Network Security under Heterogeneous Cyber-Risk Profiles and Contagion
Elisa Botteghi, Martino S. Centonze, Davide Pastorello, Daniele Tantari
TL;DR
The paper tackles optimal cybersecurity allocation on networks under contagious threats with asymmetric attacker/defender valuations. It integrates a static contagion mechanism on graphs with a Stackelberg security game, yielding tractable, topology-informed strategies and a scalable path-based risk measure. A key contribution is an explicit SSE approximation in the low-budget regime, $\mathbf{q}^* \approx \frac{1}{\alpha}\mathbf{s} + \frac{1}{\alpha^2}\mathbf{M}\mathbf{s}$, where $\mathbf{M}$ and $\mathbf{s}$ depend on one- and two-point protection metrics $\mathbf{p}^1$, $\mathbf{p}^2$ and on risk profiles $\bm{z},\bm{\eta}$; this links network structure directly to defense investments.

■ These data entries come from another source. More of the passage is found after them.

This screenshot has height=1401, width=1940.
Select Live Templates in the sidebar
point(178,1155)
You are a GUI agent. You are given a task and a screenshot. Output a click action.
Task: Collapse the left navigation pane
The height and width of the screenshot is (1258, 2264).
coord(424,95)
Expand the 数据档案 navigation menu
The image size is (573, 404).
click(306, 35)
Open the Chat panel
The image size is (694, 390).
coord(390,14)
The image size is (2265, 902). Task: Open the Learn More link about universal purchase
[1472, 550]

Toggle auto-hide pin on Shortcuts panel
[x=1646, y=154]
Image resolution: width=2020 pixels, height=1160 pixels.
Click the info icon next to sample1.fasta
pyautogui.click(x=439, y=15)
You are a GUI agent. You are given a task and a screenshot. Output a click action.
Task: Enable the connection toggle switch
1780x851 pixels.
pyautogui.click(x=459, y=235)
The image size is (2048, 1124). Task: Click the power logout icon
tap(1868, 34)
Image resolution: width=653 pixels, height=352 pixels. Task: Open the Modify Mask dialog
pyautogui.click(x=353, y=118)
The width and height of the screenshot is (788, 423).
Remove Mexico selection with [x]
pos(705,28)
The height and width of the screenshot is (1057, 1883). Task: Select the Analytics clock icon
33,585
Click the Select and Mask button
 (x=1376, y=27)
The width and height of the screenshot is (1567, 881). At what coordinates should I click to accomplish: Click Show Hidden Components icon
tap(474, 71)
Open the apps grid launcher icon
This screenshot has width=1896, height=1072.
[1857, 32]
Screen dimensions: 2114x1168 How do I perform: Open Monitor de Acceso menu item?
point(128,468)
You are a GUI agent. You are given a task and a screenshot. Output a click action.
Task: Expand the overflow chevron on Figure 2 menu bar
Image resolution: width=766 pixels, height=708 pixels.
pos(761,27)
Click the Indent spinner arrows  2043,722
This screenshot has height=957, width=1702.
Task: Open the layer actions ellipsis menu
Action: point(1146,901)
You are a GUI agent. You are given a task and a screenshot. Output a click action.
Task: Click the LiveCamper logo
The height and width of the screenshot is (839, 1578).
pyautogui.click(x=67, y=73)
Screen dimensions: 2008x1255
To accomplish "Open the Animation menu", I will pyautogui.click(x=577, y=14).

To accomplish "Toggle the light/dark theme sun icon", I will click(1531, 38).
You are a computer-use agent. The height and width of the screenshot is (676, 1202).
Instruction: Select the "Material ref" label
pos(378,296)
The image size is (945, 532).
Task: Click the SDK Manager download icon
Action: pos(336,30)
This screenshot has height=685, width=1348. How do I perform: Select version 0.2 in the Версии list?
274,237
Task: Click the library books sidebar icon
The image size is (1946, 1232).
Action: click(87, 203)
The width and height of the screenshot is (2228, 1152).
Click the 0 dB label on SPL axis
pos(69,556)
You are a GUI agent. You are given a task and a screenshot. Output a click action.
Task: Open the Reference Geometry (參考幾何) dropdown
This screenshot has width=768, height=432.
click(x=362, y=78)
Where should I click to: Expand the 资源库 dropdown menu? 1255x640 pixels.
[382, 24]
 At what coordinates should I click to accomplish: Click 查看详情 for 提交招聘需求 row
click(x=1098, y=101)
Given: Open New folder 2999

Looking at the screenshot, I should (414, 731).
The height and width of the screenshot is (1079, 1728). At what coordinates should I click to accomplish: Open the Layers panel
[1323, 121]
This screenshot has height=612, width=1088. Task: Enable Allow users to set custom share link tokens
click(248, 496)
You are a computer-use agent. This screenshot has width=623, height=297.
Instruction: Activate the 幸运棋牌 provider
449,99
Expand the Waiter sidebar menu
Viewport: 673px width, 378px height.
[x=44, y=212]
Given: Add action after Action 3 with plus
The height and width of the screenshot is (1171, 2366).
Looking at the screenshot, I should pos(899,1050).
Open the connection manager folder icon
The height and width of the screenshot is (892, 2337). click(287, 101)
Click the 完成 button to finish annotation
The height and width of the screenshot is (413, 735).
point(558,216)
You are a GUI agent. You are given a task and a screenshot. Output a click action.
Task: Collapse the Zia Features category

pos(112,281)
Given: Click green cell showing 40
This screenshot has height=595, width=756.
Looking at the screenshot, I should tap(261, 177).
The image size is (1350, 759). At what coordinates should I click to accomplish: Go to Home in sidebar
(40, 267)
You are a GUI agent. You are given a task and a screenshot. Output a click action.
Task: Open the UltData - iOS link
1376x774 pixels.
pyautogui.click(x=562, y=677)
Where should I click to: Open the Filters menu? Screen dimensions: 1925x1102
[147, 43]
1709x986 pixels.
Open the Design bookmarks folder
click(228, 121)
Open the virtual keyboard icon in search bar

Numerical analyses across tree and random topologies reveal efficient frontiers and illustrate cyber-deception effects, with strategies robust to alternative contagion dynamics (e.g., SI, SIS, threshold). The work offers actionable guidance for designing resilient digital infrastructures by revealing how topology, risk heterogeneity, and strategic behavior shape systemic cyber risk.
Abstract
Cyber risk has become a critical financial threat in today's interconnected digital economy. This paper introduces a cyber-risk management framework for networked digital systems that combines the strategic behavior of players with contagion dynamics within a security game. We address the problem of optimally allocating cybersecurity resources across a network, focusing on the heterogeneous valuations of nodes by attackers and defenders, some areas may be of high interest to the attacker, while others are prioritized by the defender. We explore how this asymmetry drives attack and defense strategies and shapes the system's overall resilience. We extend a method to determine optimal resource allocation based on simple network metrics weighted by the defender's and attacker's risk profiles. We further propose risk measures based on contagion paths and analyze how propagation dynamics influence optimal defense strategies. Numerical experiments explore risk versus cost efficient frontiers varying network topologies and risk profiles, revealing patterns of resource allocation and cyber deception effects. These findings provide actionable insights for designing resilient digital infrastructures and mitigating systemic cyber risk.